He’s Back!
Good morning. Donald Trump is the president-elect. The race was officially called around 5:30 a.m. when Wisconsin’s results finally came in. Trump had already won North Carolina, Georgia, and Pennsylvania several hours prior, and expected to win Alaska’s three electoral votes (though they’re still not technically in yet, since polls in Adak, on the tundra, close at 1 a.m. Eastern Time), so in characteristic fashion, he went ahead and gave a victory speech a bit prematurely a little after midnight.
Overnight, though, everything solidified with the delivery of the Wisconsin count. We’re waiting on the swing states Arizona, Nevada, and Michigan to get a full accounting of how Trump performed, but by 1 a.m. last night Kamala Harris was done waiting, and slinked off to bed. She’s expected to concede, and give a speech at Howard University, sometime today.
Republicans picked up a Senate seat in West Virginia, with Gov. Jim Justice winning his race to replace an outgoing Sen. Joe Manchin (an independent who frequently caucused with Democrats). They also picked up a Senate seat in Ohio, with Republican Bernie Moreno defeating Democratic Sen. Sherrod Brown. It’s unclear how the House will shake out, but it’s looking like Republicans may clinch a majority there too.
For those keeping track: That’s what a red wave looks like.
There were quite a few surprises, based on exit polls (which, to be clear, are not exactly definitive): Trump performed really well with Latino and black men. The widening education, gender, and income polarization appears to be further bolstered by last night’s results: Trump performed really well with non-college-educated voters while Harris performed well with college-educated voters. Less well-off voters went Trump, richer went Harris. The gender gap between married people and parents is minimal; the gender gap between single, unmarried men and women is vast, with single women going aggressively for Harris.
Interestingly, Trump overperformed in urban areas: Vote totals for all five boroughs of New York indicate major growth in support for Trump. But not just New York: Voters in Chicago, Houston, Miami, and elsewhere warmed to the man. In typically staunchly blue states, Harris did poorly while still clinching victory: In 2020, Joe Biden won New Jersey by +16, which Harris appears to have won by only +5. Same story in Illinois, which Biden won by +18, while Harris only won by+5. Harris was, in other words, a poor candidate (something you probably didn’t need me to tell you).

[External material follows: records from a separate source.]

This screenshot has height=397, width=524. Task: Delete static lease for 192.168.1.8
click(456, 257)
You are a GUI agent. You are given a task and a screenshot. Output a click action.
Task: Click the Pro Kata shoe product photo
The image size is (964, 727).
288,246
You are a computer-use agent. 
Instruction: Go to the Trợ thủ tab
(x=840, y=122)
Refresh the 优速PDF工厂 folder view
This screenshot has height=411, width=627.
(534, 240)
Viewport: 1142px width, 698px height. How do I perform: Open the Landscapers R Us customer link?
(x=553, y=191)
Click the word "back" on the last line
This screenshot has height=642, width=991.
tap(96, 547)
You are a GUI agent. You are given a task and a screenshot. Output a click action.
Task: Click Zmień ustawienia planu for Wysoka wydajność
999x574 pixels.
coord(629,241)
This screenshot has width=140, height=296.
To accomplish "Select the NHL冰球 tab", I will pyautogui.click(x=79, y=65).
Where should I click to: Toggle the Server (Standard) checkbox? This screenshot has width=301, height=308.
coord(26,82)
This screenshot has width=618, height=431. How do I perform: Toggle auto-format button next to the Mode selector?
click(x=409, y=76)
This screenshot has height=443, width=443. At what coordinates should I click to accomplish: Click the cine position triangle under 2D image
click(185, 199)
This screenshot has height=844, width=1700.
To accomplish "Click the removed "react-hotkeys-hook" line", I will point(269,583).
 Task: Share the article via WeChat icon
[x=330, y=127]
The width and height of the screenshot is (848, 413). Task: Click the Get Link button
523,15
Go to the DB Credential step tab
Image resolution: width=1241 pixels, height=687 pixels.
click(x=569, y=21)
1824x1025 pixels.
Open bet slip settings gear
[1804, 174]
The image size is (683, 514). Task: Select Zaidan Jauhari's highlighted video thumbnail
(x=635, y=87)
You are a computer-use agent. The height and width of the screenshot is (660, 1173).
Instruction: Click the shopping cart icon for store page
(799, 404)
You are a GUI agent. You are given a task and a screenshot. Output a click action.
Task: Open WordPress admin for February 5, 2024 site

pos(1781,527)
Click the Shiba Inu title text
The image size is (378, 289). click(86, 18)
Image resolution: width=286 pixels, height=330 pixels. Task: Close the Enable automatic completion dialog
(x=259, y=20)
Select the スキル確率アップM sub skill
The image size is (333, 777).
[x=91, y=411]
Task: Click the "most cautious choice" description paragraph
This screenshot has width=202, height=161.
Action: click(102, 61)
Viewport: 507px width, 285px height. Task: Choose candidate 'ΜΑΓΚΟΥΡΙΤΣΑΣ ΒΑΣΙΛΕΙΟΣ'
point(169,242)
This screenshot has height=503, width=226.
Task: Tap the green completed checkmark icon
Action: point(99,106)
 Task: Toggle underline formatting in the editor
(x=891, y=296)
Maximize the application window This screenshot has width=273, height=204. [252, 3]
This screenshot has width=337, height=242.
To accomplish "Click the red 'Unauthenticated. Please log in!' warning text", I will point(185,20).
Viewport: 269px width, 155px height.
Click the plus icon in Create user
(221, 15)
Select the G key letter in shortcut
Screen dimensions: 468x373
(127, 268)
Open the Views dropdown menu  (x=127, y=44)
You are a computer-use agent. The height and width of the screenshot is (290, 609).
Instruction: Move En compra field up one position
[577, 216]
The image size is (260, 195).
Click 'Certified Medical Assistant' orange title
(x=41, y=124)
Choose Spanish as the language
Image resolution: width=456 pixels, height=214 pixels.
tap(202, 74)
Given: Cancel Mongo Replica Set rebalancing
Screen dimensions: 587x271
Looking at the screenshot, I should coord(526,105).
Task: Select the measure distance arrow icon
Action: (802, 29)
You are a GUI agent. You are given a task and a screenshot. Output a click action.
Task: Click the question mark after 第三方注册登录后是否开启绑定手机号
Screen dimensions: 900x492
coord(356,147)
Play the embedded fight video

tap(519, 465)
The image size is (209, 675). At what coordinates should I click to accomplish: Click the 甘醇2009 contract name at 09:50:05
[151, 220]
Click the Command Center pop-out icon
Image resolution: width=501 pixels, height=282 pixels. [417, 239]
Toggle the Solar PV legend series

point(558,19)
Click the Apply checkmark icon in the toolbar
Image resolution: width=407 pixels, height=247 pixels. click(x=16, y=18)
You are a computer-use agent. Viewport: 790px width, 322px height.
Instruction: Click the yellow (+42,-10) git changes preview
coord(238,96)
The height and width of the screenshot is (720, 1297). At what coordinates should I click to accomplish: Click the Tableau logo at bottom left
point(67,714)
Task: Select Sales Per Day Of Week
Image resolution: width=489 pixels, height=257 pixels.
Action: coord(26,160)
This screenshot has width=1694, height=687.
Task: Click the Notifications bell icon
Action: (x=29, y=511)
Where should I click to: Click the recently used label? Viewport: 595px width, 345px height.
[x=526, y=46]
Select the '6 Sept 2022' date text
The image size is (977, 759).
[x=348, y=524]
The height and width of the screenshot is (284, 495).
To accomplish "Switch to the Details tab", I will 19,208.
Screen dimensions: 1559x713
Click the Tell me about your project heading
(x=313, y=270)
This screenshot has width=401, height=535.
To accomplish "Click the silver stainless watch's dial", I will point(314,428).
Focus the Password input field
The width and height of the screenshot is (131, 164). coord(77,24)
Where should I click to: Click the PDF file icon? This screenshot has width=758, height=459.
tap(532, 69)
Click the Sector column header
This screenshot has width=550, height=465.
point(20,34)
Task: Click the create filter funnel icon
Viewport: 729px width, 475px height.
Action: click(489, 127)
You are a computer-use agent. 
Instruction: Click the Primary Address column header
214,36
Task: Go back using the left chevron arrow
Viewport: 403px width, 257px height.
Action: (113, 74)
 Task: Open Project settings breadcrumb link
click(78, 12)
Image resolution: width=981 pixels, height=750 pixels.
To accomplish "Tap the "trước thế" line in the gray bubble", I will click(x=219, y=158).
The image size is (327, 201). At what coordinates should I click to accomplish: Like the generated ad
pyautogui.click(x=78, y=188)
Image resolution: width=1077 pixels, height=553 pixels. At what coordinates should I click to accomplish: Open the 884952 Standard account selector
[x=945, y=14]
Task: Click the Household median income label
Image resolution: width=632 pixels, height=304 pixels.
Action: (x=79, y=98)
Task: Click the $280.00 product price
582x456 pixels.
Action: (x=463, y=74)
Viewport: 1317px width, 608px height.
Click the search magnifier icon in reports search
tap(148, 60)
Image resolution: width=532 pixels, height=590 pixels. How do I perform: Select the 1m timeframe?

As for poor Chase Oliver, we don’t have the full popular vote count yet, but it’s looking like the Libertarian Party’s redheaded stepchild/presidential candidate underperformed Jo Jorgensen, the candidate they ran in 2020. Given that the party at times seemed to support Robert F. Kennedy Jr. and Donald Trump instead of their own candidate, it’s no shocker that Oliver struggled. (Currying favor with those others was a highly successful bid for relevance, they’d surely counter; we’ll see.)
In ultrablue areas, progressive Democrats faced defeat again and again. Los Angeles voters did away with their District Attorney George Gascón, a Democrat, replacing him with Republican-turned-independent Nathan Hochman. Up north in San Francisco, voters gave more tech-friendly moderate Democrats the go-ahead to replace more radical Democrats on the city’s board of supervisors.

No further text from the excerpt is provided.